- Data visualization practices can reinforce inequities and mislead, misrepresent, and harm communities that have experienced inequities and discrimination. Applying an equity lens is essential to more accurately representing and communicating with the communities served by researchers and others.
- As part of CORE's Insights blog series, we share six key steps to help apply an equity lens to your data visualization efforts.
- View the webinar below or read on for ideas and insights from the Urban Institute's Do No Harm guide, Catherine D'Ignazio and Lauren F. Klein’s Data Feminism, and real-world examples from CORE’s community partners.
Presenting data in visually compelling ways helps audiences understand it more easily and make decisions faster. Yet, according to the Urban Institute’s Do No Harm Guide, “When data are collected and communicated carelessly, data analysis and data visualizations have an outsized capacity to mislead, misrepresent, and harm communities that already experience inequity and discrimination."

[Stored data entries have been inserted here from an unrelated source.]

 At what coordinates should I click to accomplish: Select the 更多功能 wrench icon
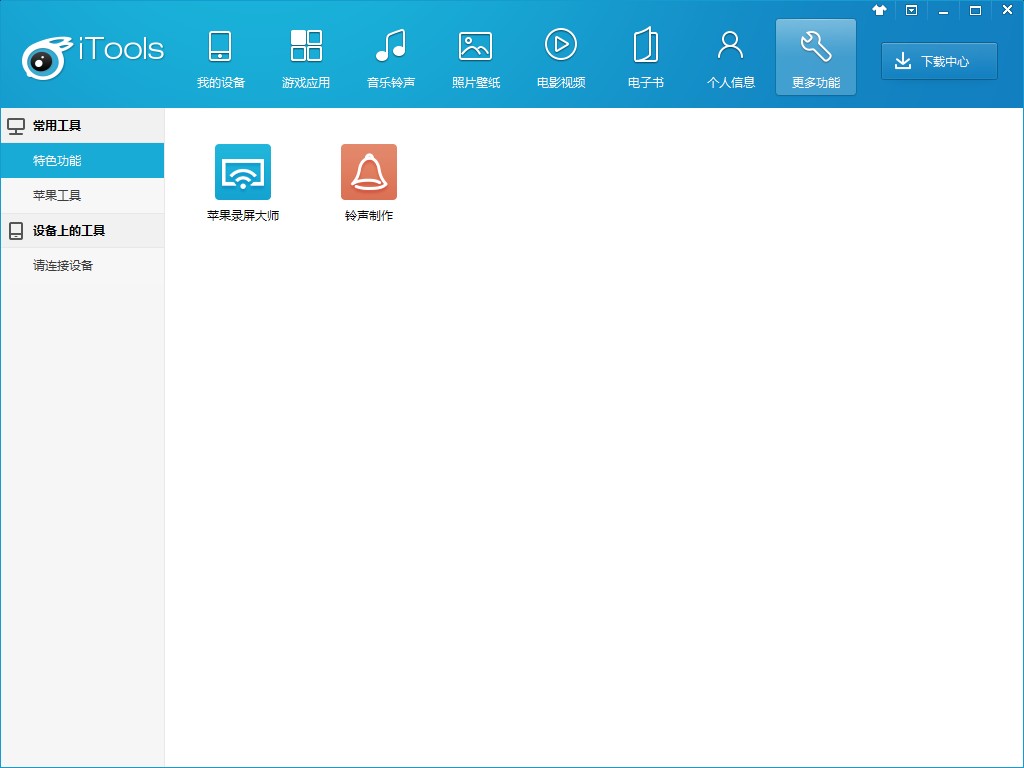(x=815, y=47)
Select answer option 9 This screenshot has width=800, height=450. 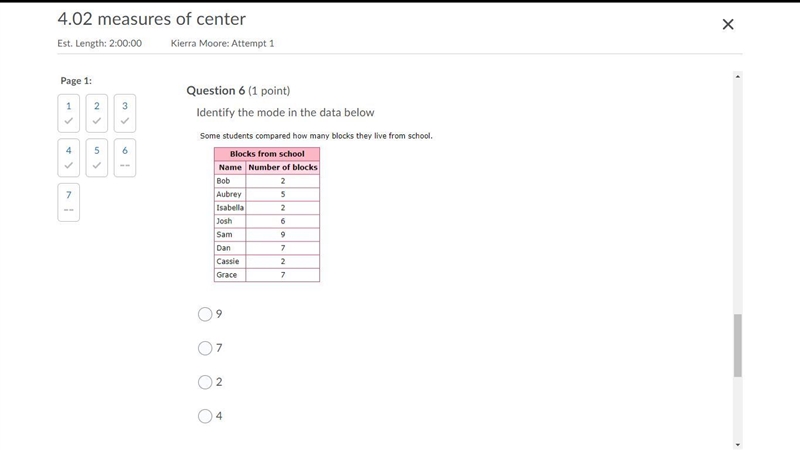pos(205,314)
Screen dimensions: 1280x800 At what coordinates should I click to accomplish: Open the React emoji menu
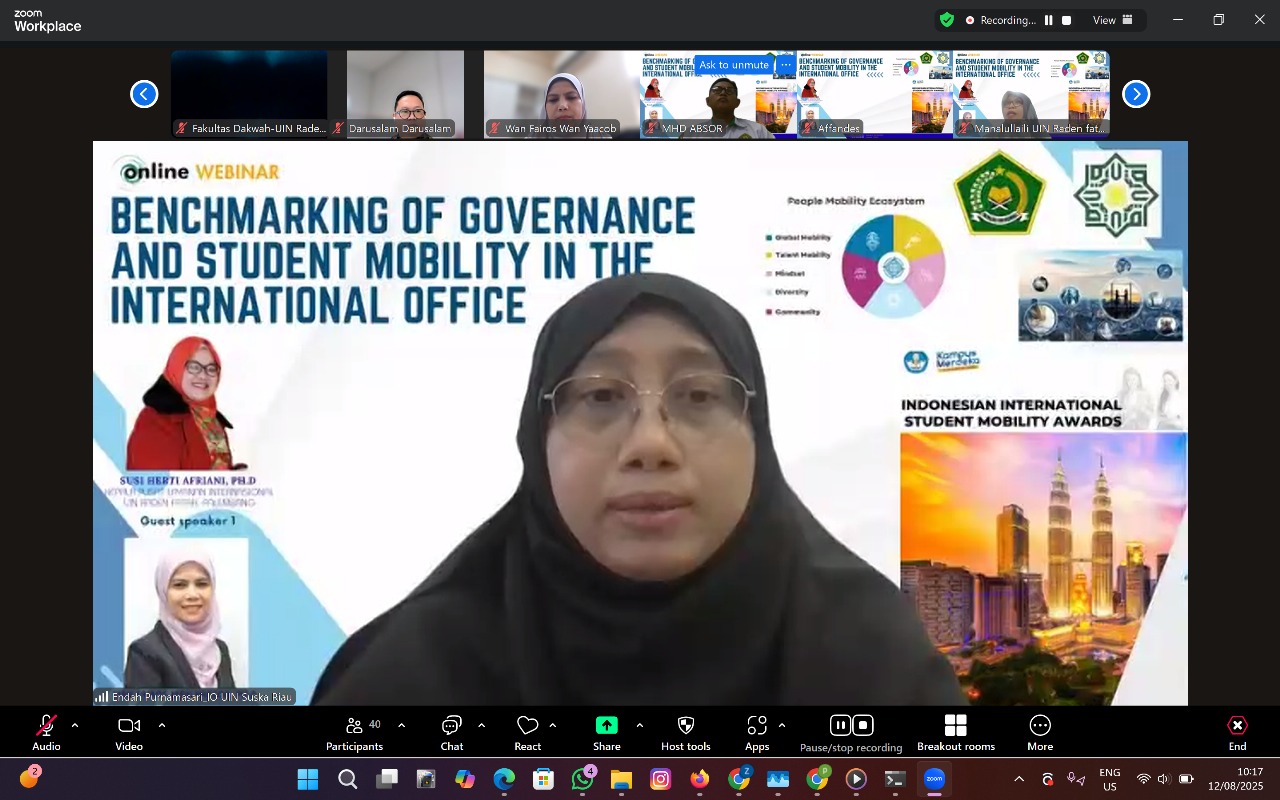[527, 732]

In a recent webinar, Kristen Lacijan and Claire Devine of Providence CORE explained how applying an equity lens to data visualization can help you respond to these challenges, understand potential harms, and work to address them. As part of the webinar, Kristen and Claire shared six steps toward applying an equity lens to data visualization, leveraging insights from the Do No Harm Guide and Catherine D'Ignazio and Lauren F. Klein’s Data Feminism, along with real-world examples from CORE’s work and community partners. These are just a few of the resources we're exploring at CORE as we continue our learning around more equitable practices.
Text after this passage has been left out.